地獄極楽はこの世にあり
(出典:書き下ろし)
毎年8月16日になると思い出すことがあります。私の寺の近くに浄土宗のお寺があり、地獄の釜の蓋が開く日に「地獄極楽図」が御開帳されます。
幼少の頃、母に連れられ、初めて見た衝撃は今でも深く残っています。おどろおどろしい地獄の様子は、灼熱によって苦を受ける八熱地獄や、餓鬼・畜生の世界がリアルに描かれていました。罪人が乾きのために水を飲もうとすると、水が火に変わり、食物を何一つ食べることができない餓鬼の世界や、鬼が舌をひっぱり抜くむごい描写などを見て、子供ながらに、悪いことや嘘をついたら地獄に落ちるのだと思い、閻魔さんに手をあわせ、「悪いことはしません。地獄に落ちませんように」と祈ったのを覚えています。
炎天下のその帰りしなに、肩をすぼめ青ざめながら境内の参道を歩いて、足元にふと目をやると、そこには地獄図とは対照的に、極楽図にあった蓮が泥の中から見事に一輪の華を開かせ、ほのかに何とも言えない清らかな芳香を漂わせていたのを忘れることはありません。

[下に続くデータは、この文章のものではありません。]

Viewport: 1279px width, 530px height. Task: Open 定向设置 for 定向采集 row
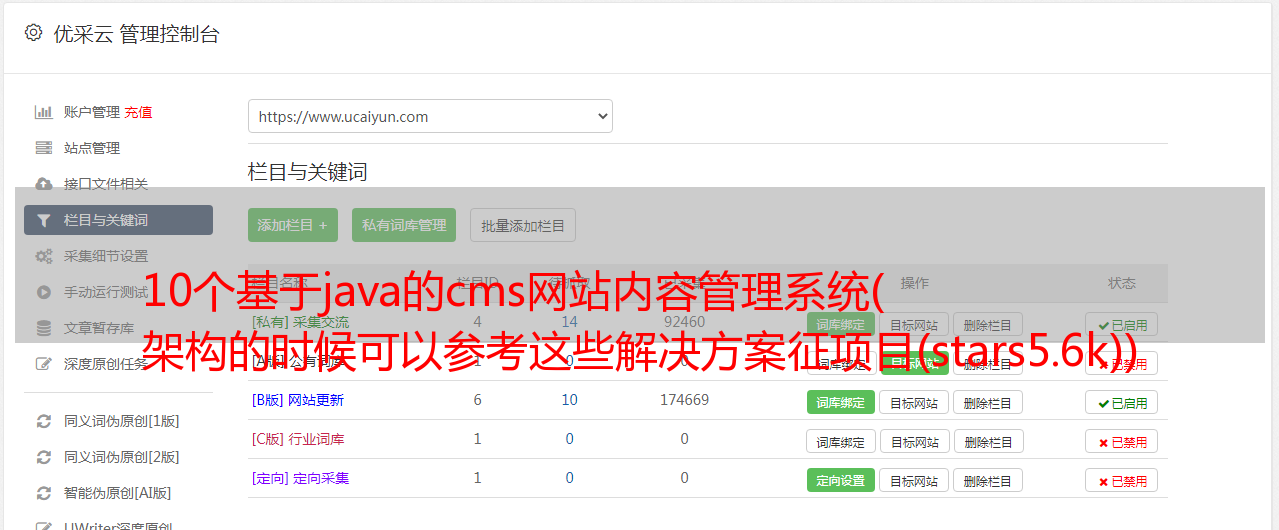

さて、連日目を覆いたくなるような悲惨な事件が跡を絶ちません。自分の利益のためなら、何をしてもかまわないということが横行し、他人のことを心から思いやるということが希薄になってきているのではないかと感じるのは私だけでしょうか。
地獄と極楽についてあるお話があります。同じ条件で、地獄と極楽にいる人が大きなテーブルを囲んでそれぞれ食事をしています。机には御馳走が皿に並べられ、2メートルもあるスプーンが両手にひもで括り付けられています。地獄の人達はいつまでたってもわめき苦しみ、腹が減るばかりで食べることができません。かたや、極楽の人達は、楽しそうにおいしく食べています。もうみなさんもおわかりのことと思います。

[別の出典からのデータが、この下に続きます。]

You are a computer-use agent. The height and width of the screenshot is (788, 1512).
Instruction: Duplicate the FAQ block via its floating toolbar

地獄の人の心は我利我利なので、俺が俺がで長いスプーンの柄を口にあてがうばかりで、ちっとも口に御馳走が入りません。それに対し、極楽の人の心は、利他利他ですから、まずあなたに御馳走をさしあげますよということで、2メートル先の相手にスプーンを差し伸べ、口に運んでいます。いかがでしょう。条件は同じなのに、こんなにも違いがあります。
私たちの心も日々の生活の中で、地獄と極楽の繰り返しかもしれません。できるなら、極楽のようにみんなで仲良く明るく幸せに過ごせる社会を築きたいものです。
そのためには、悪いことは誓ってせず、善いことを進んで行い、よい習慣として、心を浄くして、世のため人のために尽くしていくことが、私たちの使命ではないでしょうか。